Sir Richard Wynn, 4th Baronet (1625–1674) was Sheriff of Caernarvonshire and twice a member of Parliament for the same county.

Biography
Sir Richard succeeded his father Sir Owen Wynn at Gwydir in 1660. His mother was Grace Williams, a niece of the Archbishop of York. 

Sir Richard was sheriff of Caernarvonshire (1657/1658) and twice MP for Caernarvonshire: in the Rump Parliament 1647–1653 and the Cavalier Parliament (1661–1675).

Sir Richard spent some time imprisoned in Caernarvon Castle. He may have been incarcerated because of possible involvement in the Royalist Booth's Uprising (1659) as he was by that time a son-in-law to one of the participants Sir Thomas Myddelton.
== == ==
PARTS OF THE EXERCISE
A. Copy the passage on Sir Richard Wynn word for word from "Sir Richard was" to "Cavalier Parliament (1661–1675).".
B. Answer these questions from the passage on Sir Richard Wynn:
(i) Who was his mother?
(ii) In what year did he succeed his father at Gwydir?
(iii) Where was he imprisoned?
C. Write the next part of the passage on Sir Richard Wynn, continuing after its final sentence.
== == ==
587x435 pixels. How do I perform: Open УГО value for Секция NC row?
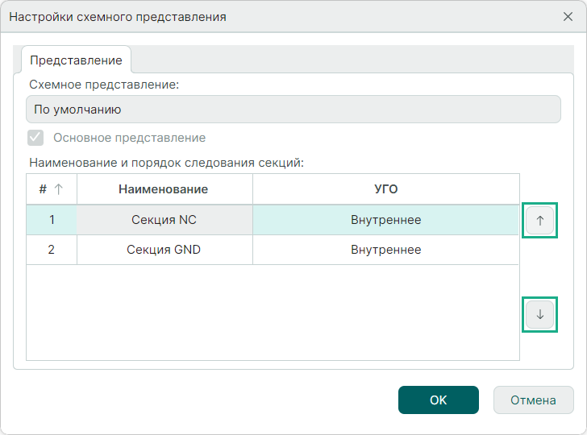(385, 219)
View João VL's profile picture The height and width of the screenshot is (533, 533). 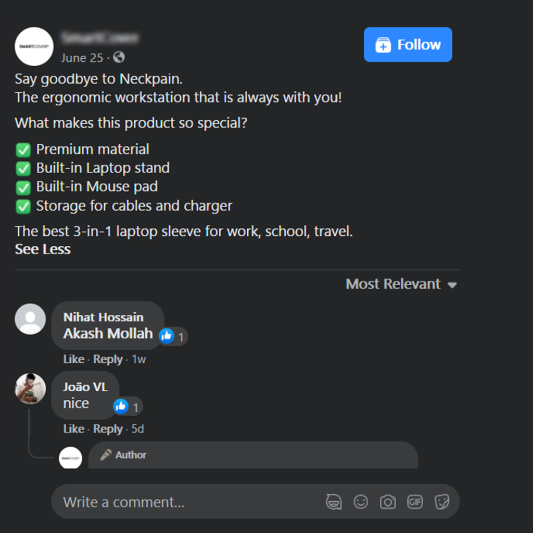click(30, 389)
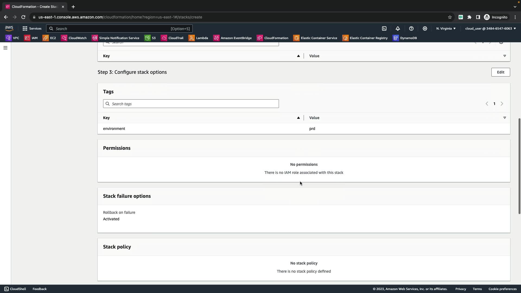Open the DynamoDB shortcut in favorites bar
This screenshot has width=521, height=293.
coord(405,38)
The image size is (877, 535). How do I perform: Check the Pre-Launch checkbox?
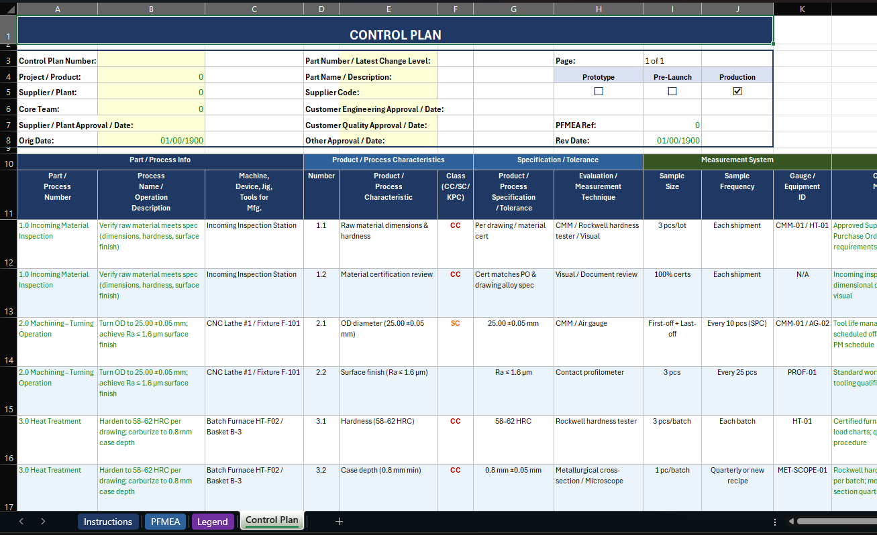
== == ==
ANSWERS GIVEN
A.
Sir Richard was sheriff of Caernarvonshire (1657/1658) and twice MP for Caernarvonshire: in the Rump Parliament 1647–1653 and the Cavalier Parliament (1661–1675).

B.
(i) Grace Williams
(ii) 1660
(iii) Caernarvon Castle

C.
Sir Richard died in 1674 and was succeeded to the title by his cousin Sir John Wynn, 5th Baronet, the only son of Henry Wynn (the tenth son of the 1st baronet).

Family
In 1654 Sir Richard married Sarah, daughter of Sir Thomas Myddelton.  They had one child, Mary (1661–1689) who inherited the Gwydir estate on the death of her father. She married Robert Bertie (1660–1723), 17th Lord Willoughby de Eresby and later 1st Duke of Ancaster and Kesteven.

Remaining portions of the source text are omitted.